- _Recorded data_:
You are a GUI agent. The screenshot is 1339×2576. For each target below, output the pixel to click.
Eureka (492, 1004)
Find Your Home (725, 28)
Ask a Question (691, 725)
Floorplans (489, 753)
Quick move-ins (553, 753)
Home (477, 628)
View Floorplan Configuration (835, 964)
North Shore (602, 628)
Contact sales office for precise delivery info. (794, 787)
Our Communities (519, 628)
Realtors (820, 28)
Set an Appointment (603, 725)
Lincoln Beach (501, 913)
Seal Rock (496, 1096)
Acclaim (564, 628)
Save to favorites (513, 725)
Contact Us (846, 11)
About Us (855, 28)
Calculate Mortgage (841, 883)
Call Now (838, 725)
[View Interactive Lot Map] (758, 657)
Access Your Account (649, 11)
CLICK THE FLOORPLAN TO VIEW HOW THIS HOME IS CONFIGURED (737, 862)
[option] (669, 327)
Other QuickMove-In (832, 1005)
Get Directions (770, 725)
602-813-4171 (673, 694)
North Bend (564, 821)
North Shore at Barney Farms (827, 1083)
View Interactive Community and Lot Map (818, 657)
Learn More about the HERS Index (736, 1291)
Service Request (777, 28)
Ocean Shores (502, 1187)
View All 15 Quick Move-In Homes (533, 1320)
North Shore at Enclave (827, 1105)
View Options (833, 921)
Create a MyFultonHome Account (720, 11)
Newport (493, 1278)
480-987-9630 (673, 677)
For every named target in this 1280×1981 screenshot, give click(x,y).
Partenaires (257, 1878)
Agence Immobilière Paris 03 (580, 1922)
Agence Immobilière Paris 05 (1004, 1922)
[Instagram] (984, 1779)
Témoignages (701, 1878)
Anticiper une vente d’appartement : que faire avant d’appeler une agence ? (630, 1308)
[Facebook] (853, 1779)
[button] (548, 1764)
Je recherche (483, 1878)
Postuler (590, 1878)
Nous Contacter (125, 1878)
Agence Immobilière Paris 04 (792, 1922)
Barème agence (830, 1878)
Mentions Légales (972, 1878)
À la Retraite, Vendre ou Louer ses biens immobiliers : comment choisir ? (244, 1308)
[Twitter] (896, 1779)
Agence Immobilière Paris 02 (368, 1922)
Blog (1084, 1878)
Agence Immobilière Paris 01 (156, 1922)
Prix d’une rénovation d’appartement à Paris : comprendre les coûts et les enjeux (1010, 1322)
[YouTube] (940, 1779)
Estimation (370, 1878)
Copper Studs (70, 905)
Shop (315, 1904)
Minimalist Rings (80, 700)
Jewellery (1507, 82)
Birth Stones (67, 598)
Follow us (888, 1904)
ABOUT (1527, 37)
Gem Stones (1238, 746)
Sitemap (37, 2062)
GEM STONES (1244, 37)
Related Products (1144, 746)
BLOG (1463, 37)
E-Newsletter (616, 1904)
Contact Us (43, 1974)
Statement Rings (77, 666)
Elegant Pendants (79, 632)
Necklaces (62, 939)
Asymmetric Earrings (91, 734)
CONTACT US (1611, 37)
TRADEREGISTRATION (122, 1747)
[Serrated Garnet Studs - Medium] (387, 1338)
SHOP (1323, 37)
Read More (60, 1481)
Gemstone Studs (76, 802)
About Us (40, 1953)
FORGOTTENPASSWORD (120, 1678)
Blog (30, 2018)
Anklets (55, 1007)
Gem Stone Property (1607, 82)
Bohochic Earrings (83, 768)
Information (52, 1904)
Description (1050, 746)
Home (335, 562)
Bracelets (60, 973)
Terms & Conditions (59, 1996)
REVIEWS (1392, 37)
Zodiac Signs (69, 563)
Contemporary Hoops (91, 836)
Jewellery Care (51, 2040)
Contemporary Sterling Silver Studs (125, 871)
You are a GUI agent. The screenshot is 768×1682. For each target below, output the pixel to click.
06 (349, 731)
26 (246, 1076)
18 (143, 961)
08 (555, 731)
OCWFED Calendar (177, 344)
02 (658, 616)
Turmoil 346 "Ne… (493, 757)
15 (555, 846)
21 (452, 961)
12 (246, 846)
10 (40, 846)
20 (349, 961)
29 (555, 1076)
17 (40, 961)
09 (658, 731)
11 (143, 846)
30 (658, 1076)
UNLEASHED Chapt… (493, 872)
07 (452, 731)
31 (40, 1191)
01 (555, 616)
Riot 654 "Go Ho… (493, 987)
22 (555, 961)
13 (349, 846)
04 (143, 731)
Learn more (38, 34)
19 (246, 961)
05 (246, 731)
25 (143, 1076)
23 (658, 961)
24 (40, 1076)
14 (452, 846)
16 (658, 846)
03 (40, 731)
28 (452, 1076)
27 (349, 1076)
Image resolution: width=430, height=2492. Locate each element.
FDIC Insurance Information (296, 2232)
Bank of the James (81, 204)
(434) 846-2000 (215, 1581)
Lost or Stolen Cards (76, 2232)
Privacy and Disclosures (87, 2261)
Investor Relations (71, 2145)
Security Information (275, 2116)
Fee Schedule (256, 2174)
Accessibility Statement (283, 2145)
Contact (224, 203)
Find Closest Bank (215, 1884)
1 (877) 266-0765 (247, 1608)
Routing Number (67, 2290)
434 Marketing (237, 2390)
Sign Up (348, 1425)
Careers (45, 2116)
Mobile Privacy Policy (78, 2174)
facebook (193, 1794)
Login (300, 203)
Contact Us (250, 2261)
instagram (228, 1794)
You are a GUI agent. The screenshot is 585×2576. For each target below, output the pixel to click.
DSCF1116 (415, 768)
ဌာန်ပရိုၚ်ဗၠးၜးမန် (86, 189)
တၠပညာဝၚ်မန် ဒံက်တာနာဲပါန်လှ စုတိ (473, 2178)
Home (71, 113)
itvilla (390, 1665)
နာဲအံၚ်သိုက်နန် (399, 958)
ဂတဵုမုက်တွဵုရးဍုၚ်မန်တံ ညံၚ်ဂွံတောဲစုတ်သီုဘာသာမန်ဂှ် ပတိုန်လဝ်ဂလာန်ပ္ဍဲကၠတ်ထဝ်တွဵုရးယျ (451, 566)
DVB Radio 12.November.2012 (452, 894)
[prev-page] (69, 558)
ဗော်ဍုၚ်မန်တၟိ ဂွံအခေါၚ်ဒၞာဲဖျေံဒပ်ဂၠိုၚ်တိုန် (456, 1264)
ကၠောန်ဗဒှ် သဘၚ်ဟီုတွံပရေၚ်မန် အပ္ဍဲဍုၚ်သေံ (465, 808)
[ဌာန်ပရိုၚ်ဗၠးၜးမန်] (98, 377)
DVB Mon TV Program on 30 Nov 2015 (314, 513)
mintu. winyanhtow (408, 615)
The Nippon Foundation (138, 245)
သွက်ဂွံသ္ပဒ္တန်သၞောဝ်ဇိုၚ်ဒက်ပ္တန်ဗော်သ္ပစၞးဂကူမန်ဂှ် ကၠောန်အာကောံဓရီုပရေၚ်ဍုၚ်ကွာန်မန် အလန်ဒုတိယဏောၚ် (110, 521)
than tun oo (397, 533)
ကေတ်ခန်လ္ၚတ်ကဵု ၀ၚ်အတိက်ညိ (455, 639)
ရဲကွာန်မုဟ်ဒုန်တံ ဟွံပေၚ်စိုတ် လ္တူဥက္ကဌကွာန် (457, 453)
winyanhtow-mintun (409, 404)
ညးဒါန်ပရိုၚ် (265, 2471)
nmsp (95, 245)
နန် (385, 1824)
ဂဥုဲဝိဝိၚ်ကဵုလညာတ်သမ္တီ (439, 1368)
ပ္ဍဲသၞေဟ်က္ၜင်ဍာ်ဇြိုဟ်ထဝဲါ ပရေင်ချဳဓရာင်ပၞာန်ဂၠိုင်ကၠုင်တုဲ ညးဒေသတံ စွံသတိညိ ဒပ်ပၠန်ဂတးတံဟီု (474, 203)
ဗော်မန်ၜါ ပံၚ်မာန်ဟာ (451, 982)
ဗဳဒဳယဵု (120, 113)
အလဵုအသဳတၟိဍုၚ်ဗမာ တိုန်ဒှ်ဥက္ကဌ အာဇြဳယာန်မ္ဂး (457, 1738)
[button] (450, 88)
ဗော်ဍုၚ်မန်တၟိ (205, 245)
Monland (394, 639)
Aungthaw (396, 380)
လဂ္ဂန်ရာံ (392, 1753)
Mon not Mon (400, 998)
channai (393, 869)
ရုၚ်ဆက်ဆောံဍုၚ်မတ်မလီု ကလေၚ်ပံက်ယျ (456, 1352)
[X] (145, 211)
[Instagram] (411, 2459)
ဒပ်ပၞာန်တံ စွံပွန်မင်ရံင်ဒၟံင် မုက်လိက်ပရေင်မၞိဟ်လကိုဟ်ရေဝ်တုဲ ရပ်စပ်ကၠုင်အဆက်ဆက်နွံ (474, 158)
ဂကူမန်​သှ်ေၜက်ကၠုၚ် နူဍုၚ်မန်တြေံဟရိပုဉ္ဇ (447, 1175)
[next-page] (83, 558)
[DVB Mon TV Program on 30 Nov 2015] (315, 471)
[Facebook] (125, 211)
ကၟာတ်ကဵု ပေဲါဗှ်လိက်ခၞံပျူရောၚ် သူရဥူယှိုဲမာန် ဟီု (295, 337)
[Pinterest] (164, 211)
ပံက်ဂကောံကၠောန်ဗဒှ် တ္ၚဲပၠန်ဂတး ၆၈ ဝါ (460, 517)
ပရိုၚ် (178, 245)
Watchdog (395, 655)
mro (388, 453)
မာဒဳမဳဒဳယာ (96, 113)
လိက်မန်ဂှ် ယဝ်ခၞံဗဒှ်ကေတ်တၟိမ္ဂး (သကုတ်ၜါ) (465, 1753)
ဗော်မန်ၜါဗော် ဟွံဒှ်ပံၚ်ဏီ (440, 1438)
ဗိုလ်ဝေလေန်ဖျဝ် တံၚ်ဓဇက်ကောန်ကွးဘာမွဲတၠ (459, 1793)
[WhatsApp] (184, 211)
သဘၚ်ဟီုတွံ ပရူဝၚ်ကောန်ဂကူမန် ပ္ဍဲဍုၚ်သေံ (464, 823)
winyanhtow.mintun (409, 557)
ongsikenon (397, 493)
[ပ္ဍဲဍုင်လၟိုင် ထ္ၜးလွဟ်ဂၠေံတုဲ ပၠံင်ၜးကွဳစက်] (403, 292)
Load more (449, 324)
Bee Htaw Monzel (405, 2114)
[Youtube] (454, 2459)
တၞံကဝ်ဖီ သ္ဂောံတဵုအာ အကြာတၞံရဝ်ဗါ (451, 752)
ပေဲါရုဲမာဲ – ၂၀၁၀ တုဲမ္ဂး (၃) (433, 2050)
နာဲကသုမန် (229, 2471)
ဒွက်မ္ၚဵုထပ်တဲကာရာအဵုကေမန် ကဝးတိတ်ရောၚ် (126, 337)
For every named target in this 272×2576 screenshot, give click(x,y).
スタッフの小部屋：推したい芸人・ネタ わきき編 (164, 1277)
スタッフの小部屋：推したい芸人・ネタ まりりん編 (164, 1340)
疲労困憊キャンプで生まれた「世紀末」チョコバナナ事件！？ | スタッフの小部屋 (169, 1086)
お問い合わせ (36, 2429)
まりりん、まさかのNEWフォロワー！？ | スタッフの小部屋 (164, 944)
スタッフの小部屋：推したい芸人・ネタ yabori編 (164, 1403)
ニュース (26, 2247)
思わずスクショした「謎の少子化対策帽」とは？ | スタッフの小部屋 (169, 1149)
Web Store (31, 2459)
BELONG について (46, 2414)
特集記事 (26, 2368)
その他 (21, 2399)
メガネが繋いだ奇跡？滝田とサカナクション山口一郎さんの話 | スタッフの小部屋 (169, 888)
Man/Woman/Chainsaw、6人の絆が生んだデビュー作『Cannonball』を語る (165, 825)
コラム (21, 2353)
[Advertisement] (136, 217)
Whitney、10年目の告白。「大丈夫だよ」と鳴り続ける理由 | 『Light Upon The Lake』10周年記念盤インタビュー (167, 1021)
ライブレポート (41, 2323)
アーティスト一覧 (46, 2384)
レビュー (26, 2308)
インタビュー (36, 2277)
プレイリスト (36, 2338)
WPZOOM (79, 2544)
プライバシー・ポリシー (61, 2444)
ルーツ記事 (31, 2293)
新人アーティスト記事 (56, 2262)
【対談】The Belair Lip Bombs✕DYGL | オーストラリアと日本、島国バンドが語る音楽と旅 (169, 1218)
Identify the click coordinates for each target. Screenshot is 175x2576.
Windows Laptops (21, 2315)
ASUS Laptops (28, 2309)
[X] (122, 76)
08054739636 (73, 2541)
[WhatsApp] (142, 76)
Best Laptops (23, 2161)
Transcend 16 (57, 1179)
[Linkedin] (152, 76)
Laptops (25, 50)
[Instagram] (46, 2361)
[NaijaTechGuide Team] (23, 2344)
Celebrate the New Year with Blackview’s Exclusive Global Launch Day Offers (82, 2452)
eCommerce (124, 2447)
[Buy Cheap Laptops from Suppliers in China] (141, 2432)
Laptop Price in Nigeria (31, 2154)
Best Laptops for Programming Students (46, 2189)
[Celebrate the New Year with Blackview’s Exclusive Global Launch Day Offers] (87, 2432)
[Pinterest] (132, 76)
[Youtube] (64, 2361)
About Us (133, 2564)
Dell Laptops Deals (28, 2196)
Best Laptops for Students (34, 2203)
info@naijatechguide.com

- _Task_:
Above are the entries. Output exactly the lines beginning with the line that has "29 (555, 1076)" and ending with the line that has "Contact Us (250, 2261)".

- _Response to the task_:
29 (555, 1076)
17 (40, 961)
09 (658, 731)
11 (143, 846)
30 (658, 1076)
UNLEASHED Chapt… (493, 872)
07 (452, 731)
31 (40, 1191)
01 (555, 616)
Riot 654 "Go Ho… (493, 987)
22 (555, 961)
13 (349, 846)
04 (143, 731)
Learn more (38, 34)
19 (246, 961)
05 (246, 731)
25 (143, 1076)
23 (658, 961)
24 (40, 1076)
14 (452, 846)
16 (658, 846)
03 (40, 731)
28 (452, 1076)
27 (349, 1076)
Image resolution: width=430, height=2492. Locate each element.
FDIC Insurance Information (296, 2232)
Bank of the James (81, 204)
(434) 846-2000 (215, 1581)
Lost or Stolen Cards (76, 2232)
Privacy and Disclosures (87, 2261)
Investor Relations (71, 2145)
Security Information (275, 2116)
Fee Schedule (256, 2174)
Accessibility Statement (283, 2145)
Contact (224, 203)
Find Closest Bank (215, 1884)
1 (877) 266-0765 (247, 1608)
Routing Number (67, 2290)
434 Marketing (237, 2390)
Sign Up (348, 1425)
Careers (45, 2116)
Mobile Privacy Policy (78, 2174)
facebook (193, 1794)
Login (300, 203)
Contact Us (250, 2261)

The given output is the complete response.